Graduation ceremony requires planning, practice

Bex Rangel, Reporter

Time spent with friends, prom night, the attempt at magic–such as shoving nine hours of sleep into three–along with all of the other special nights and wins and losses, lead up to the ultimate event of a high school career: graduation.

The importance of such an occasion means there is just as much effort put into planning the event itself. Principal Kevin Rohlfs explained that preparation begins at least three months prior, especially with the inclusion of other senior nights like Baccalaureate and Honors Night. He especially puts emphasis on correct pronunciation of names.

“Before graduation day, I will have ran through the names out loud probably 15 times,” Rohlfs said. “Just to get them right, try to get a rhythm, get things flowing.”

Rohlfs said it’s the two weeks before graduation when preparation gets serious. He explained that setting up the gym, testing the livestream, doing sound checks with the choir, and practicing names all take place within the days leading up to the ceremony.

“It’s a lot of stuff to get ready for, but it’s kind of like Christmas,” Rohlfs said. “You do all this planning and it’s over in an hour.”

Rohlfs said he enjoys the planning process despite its longevity and that the results are worth it.

“I look each senior in the eye, and the look on their face, that moment is very important to me,” Rohlfs said. “That’s the best part of graduation for me, seeing that eagerness, that joy, because they’ve made it.”

At the same time, seniors prepare the entire year for graduation. Senior senate is in charge of hosting events outside of graduation. Senior senate sponsor Chad Huseth explained that while he was there to help with organizing, seniors are the ones who take charge.

“You try to teach them that there’s a big world ahead of them and responsibilities that are going to come in the future,” Huseth said. “I’m the overseer of senior senate, but they pretty much run it.”

Since it’s a special time, senior senate sets a few hundred dollars for a final dinner at the end of the year, their last time together before the graduation ceremony.

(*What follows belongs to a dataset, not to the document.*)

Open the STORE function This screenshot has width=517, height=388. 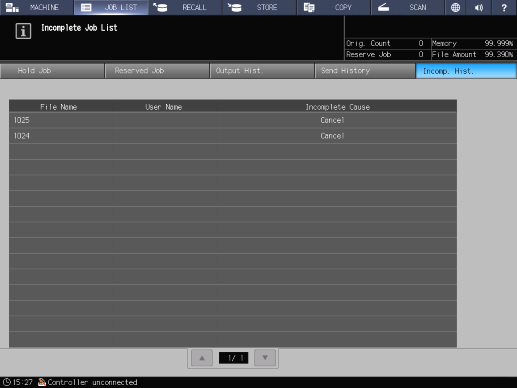tap(259, 7)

“It’s always very bittersweet,” Huseth said. “I’m excited for them, but at the same time, there’s a finalization to it. They realize that they wanted to get to this point but that’s the first time they get to reflect on the journey. It always hits them about the same time.”

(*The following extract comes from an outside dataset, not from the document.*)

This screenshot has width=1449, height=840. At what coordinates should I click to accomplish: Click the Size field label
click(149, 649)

The prep doesn’t stop until the end of the graduation ceremony. Valedictorians aren’t chosen until the school year is over, and they have a limited time to write and practice their final speech. English teacher Amy Smith oversees the writing process and explained that it normally goes smoothly.

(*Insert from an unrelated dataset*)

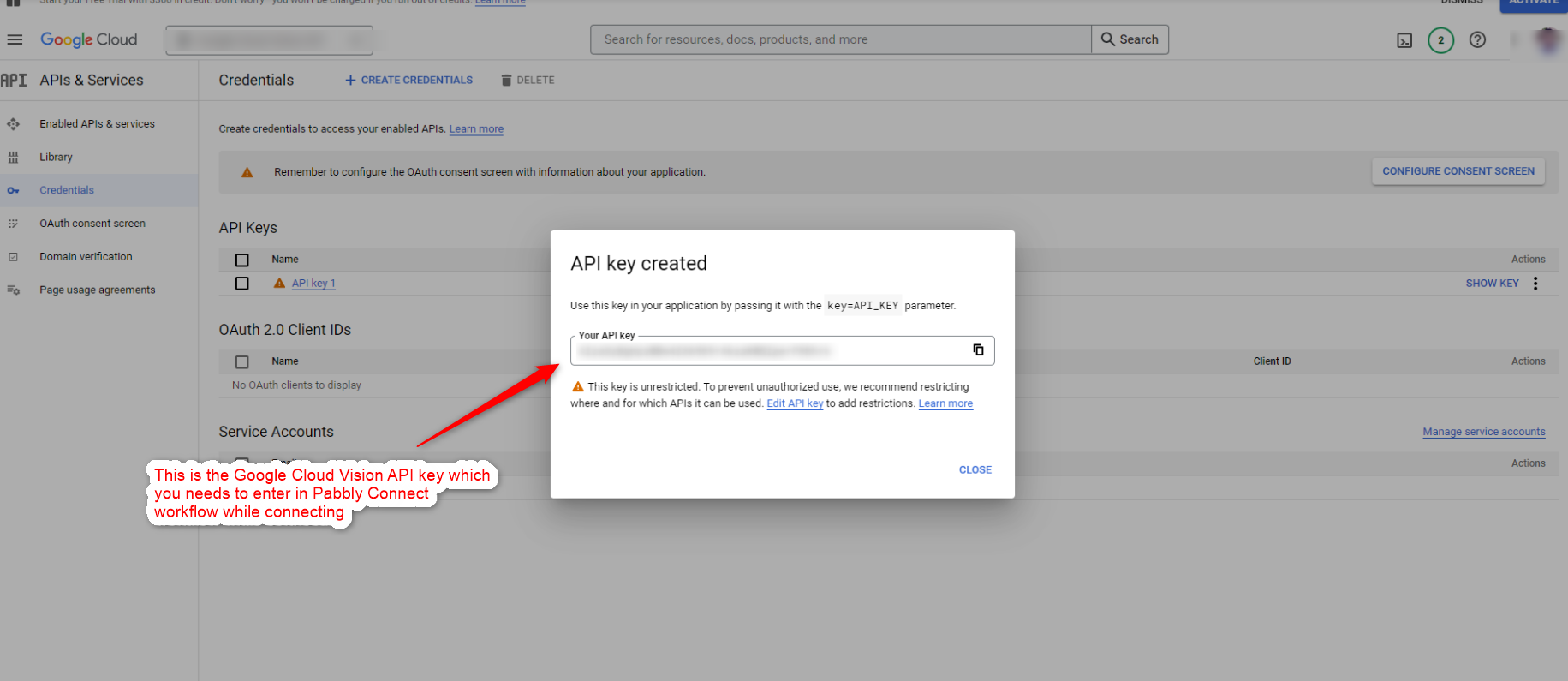Image resolution: width=1568 pixels, height=681 pixels.
Task: Click the Enabled APIs & services icon
Action: coord(13,124)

“I’m always proud of them,” Smith said. “I’m proud of what they’ve accomplished.”

However, she also mentioned that some students see it as an opportunity to have the final word.

“The student sometimes feel, ‘Well this is my chance,’ which it is,” Smith said. “But it still is a school sponsored activity. Usually there’s one kid a year I have to tone down or have a discussion about tone. I always share my concerns with Mr. Rohlfs and we talk about it and decide, ‘Is this within the kid’s realm of possibility?’ 99 percent of the time, it’s not a big deal, the kid gets it. It is still a privilege, you’ve earned that honor, but you have to handle that responsibly.”

Smith said that it’s a fun way to get involved with graduation.

“Seniors are great to work with as a whole, and these kids are so excited, looking forward to their future,” Smith said. “I love working with the kids who are just trying to pass a class, too.”

Forensics teacher Rebecca Hier helps the valedictorians with the presentation part of the speech. She explained that she also has fun preparing the speeches.

“I’m always very impressed by how much work the valedictorians put into their speeches and how quickly they are able to overcome their fear of speaking in the short amount of time I get to work with them,” Hier said. “I really only get to see them three or four times before graduation, which if you’re talking about someone who has a lot of speech anxiety is not a lot of time to get comfortable.”

She explained that it working with valedictorians was a valuable experience.

“It’s an entirely different kind of speech prep,” Hier said. “Those kids, I’m prepping them to give the last speech of their high school careers, and to have a little fun with it, and to have their parents and grandparents and their aunts and uncles bawl their eyes out because they’re so proud.”

The graduation ceremony itself is filled with small moments, such as a performance with the choir while a slideshow full of memories plays, valedictorian speeches, and getting a rhythm with diplomas. Rohlfs, who’s been known to have a correct estimation of the time, believes this year’s graduation will last an hour and 30 minutes.
“It’s a great day,” Rohlfs said. “It’s a day they’ve all earned. Our role as a school is just a very small part in their celebration, keeping things in order for them.”